—¿Qué es esto? ¿Qué ha hecho?
Ella rió.
Jace dio un enojado paso al frente, y luego otro; el hombro rozó una refulgente pared. Como si hubiese tocado una valla electrificada, la descarga que le recorrió fue como un puñetazo que le derribó. Cayó torpemente al suelo, incapaz de usar las manos para frenar la caída.
La Inquisidora volvió a reír.
—Si intentas atravesar la pared recibirás más que una descarga. La Clave llama a este castigo la Configuración Malachi. Estas paredes no se pueden traspasar mientras los cuchillos serafín permanezcan donde están.
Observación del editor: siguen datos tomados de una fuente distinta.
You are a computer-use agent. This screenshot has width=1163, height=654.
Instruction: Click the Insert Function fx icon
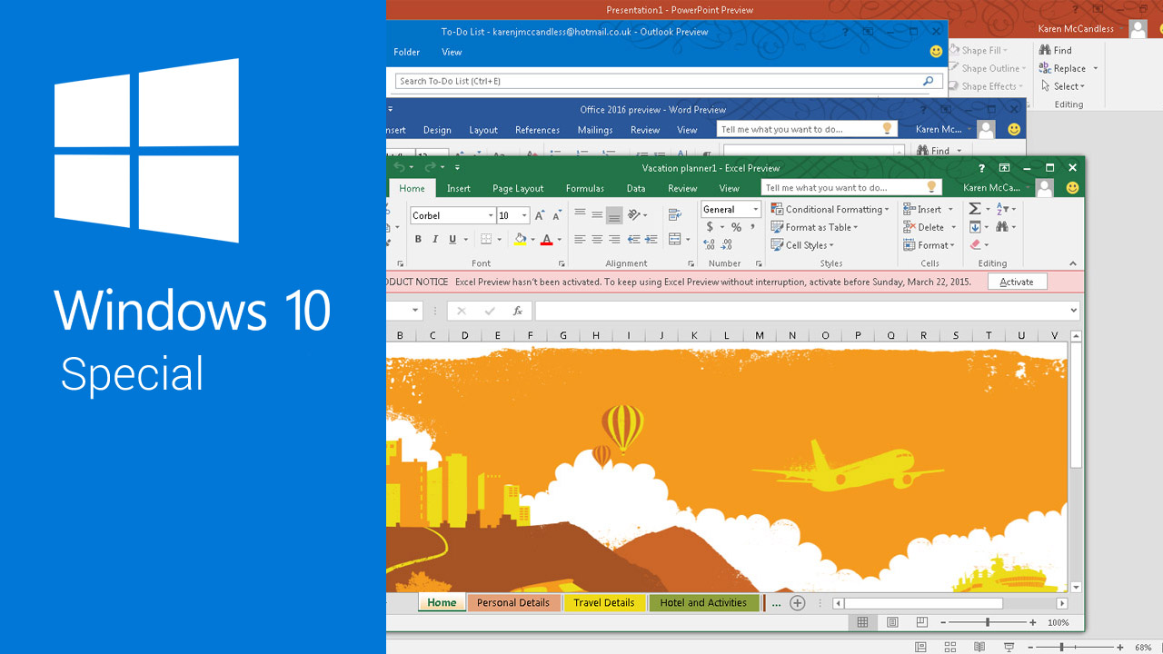coord(518,311)
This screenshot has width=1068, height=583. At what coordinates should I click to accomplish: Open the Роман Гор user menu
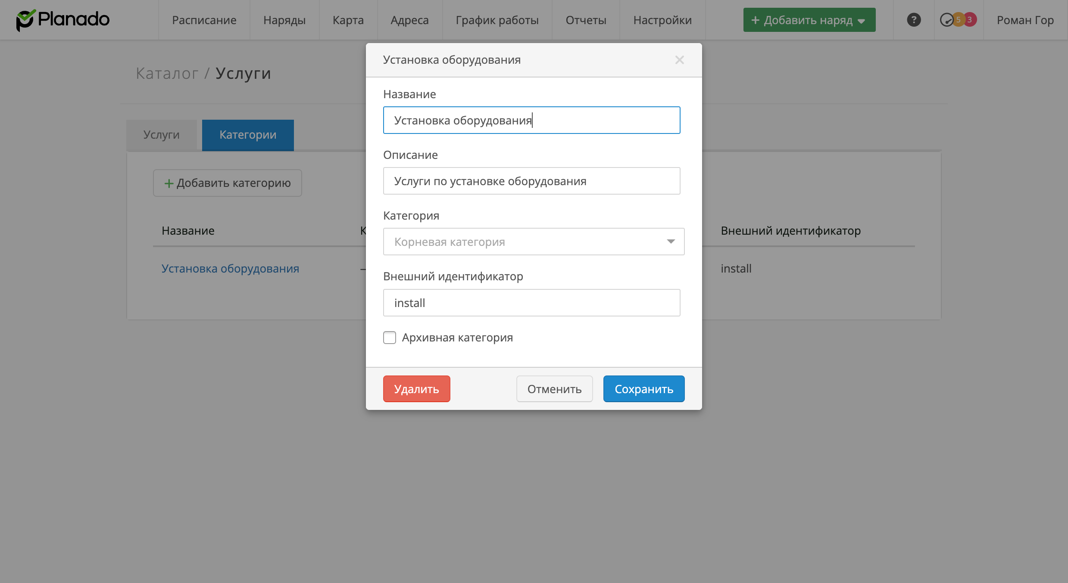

Yo no lo haría —añadió cuando Jace, arrodillado, hizo un movimiento hacia el cuchillo que tenía más cerca—. Toca los cuchillos y morirás.
—Pero usted sí puede tocarlos —dijo él, incapaz de mantener la aversión fuera de la voz.
—Puedo, pero no lo haré.
—Pero ¿qué pasa con la comida? ¿Agua?
—Todo a su momento, Jonathan.
El muchacho se puso en pie. A través de la pared borrosa, vio cómo se daba la vuelta para irse.
—Pero mis manos...
Bajó los ojos hacia las muñecas atadas. El metal ardiente le corroía la piel igual que ácido. Manaba sangre alrededor de las llameantes esposas.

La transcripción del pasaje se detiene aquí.